- Born: William Henry Massenburg March 1, 1963 (age 63) New York City, U.S.
- Genres: Neo soul
- Occupations: Record producer; record executive;
- Years active: 1995–present
- Labels: Motown Records (1998–2004) Kedar Entertainment (1995–2012) RED (2012–present)
- Website: Kedar.com

= Kedar Massenburg =

William Henry "Kedar" Massenburg (born 1963) is an American record producer and music executive who served as president of Motown Records from 1997 to 2004. Massenburg is best known for managing D'Angelo as his career burgeoned, discovering and cultivating American singer Erykah Badu, as well as having trademarked the neo soul genre.

Massenburg is the founder, president and CEO of Kedar Entertainment.
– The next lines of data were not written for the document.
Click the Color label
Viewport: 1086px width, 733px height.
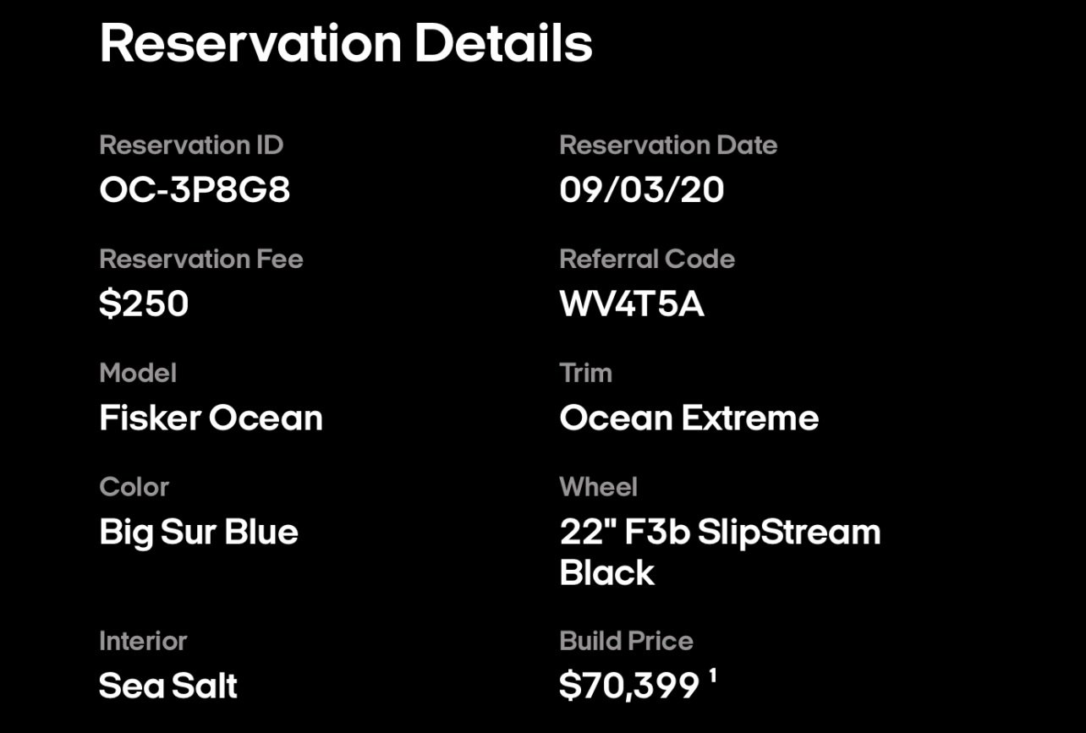(x=134, y=487)
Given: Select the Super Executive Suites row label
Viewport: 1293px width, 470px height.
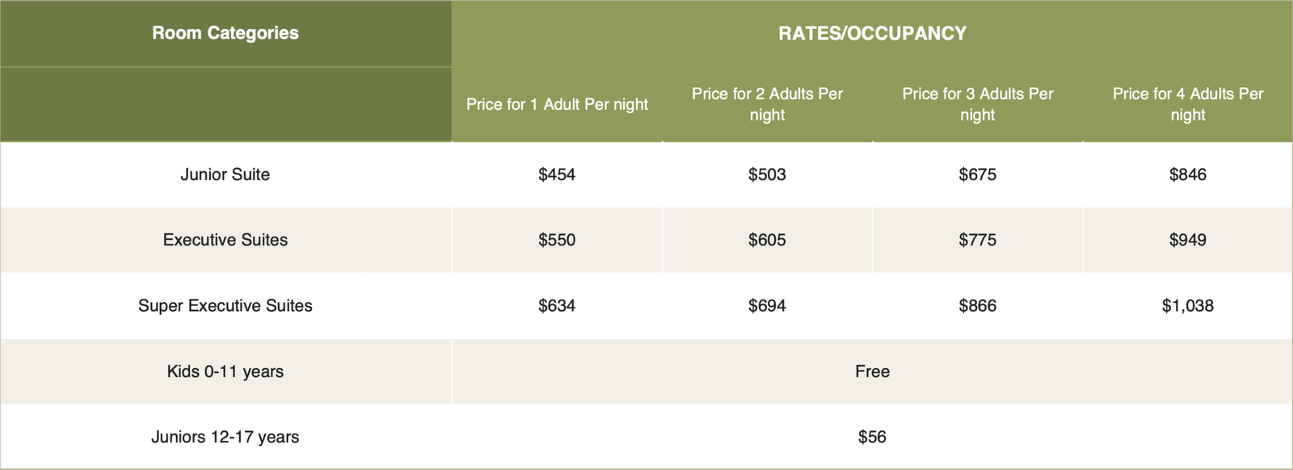Looking at the screenshot, I should tap(225, 305).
==Early life and education==
William "Kedar" Massenburg was born in 1963. Massenburg is a 1981 graduate of Erasmus Hall High School in Flatbush, Brooklyn, New York and a 1986 graduate of Central State University in Wilberforce, Ohio. He is also a member of Kappa Alpha Psi fraternity.

==Career==
After college, Massenburg spent several years in marketing positions, including two years as a district manager for PepsiCo (maker of Pepsi Cola), and a year with SmithKline Beecham Clinical Labs Pharmaceuticals.
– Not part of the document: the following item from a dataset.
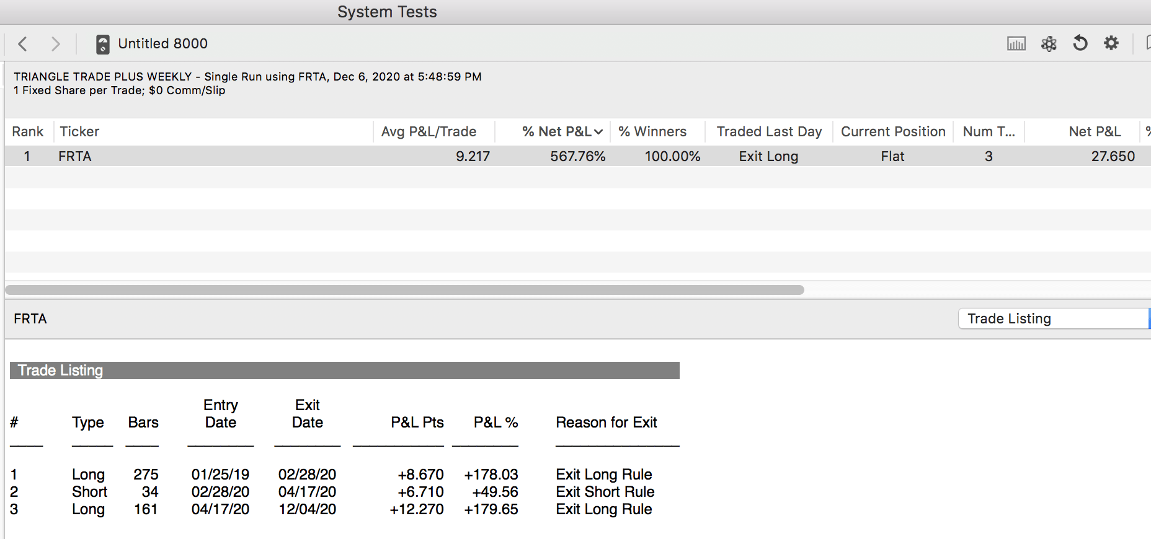Sort by the Avg P&L/Trade column
This screenshot has width=1151, height=539.
(x=429, y=132)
In 1995, he established Kedar Entertainment, originating out of his New York home, with a $1,700 outlay from his own pocket and consisted of a desk set, fax machine, copier, and portable phone. Involved in artist management, he directed the career of the pioneering hip hop group Stetsasonic for a time.

By 1994, Massenburg was negotiating artist contracts to the tune of more than $1 million a year. His own salary was in six figures, and he had hired two assistants, one of them working out of a satellite office in Los Angeles. Massenburg later expanded his activities into production, music publishing, and publicity. Massenburg was also responsible for signing the young rapper A+, and Freestyle Fellowship as well as Erykah Badu to their first major recording contracts. He was also involved in the production of Chico DeBarge's Long Time No See album which received high acclaim after Debarge's release from prison.

===D'Angelo===
Massenburg started managing the soul singer D'Angelo. The singer's debut single "Brown Sugar" had done well at radio on Massenburg's East Coast home turf, but had failed to get crucial West Coast airplay. EMI worked with Massenburg and flew dozens of West Coast radio programmers and their dates, into New York for a D'Angelo performance, and for upscale dining and lodging accommodations. He later told the Minneapolis Star Tribune, "Was it worth it to spend the money to fly all those programmers in? Absolutely! We saw a substantial increase in radio airplay immediately after the show."

===Erykah Badu===
In 1995, Kedar Entertainment signed one of its first artists: Erykah Badu. Massenburg's work on behalf of Badu got him wide notice in the industry. His first move was to pass out 1,000 copies of Badu's debut single, "On & On", at the 1996 Soul Train Music Awards. "And man, when I heard it banging out of somebody's car going down the street that same night, I knew I had something." Badu embodied the new approach Massenburg was looking for.

==="Neo soul"===
Massenburg wanted to start a genre that acknowledged the influence of hip-hop and of other electronics-influenced musical styles, but was a return to earlier forms. He would coin the term "neo soul" in the short time after the success of D'Angelo's Brown Sugar album.

===Kedar Beverages LLC===
Massenburg founded Kedar Beverages LLC in 2005, which makes chardonnay, merlot and cabernet sauvignon.

==Personal life==
As an adult, he has lived on the Upper West Side of Manhattan and in Saddle River, New Jersey.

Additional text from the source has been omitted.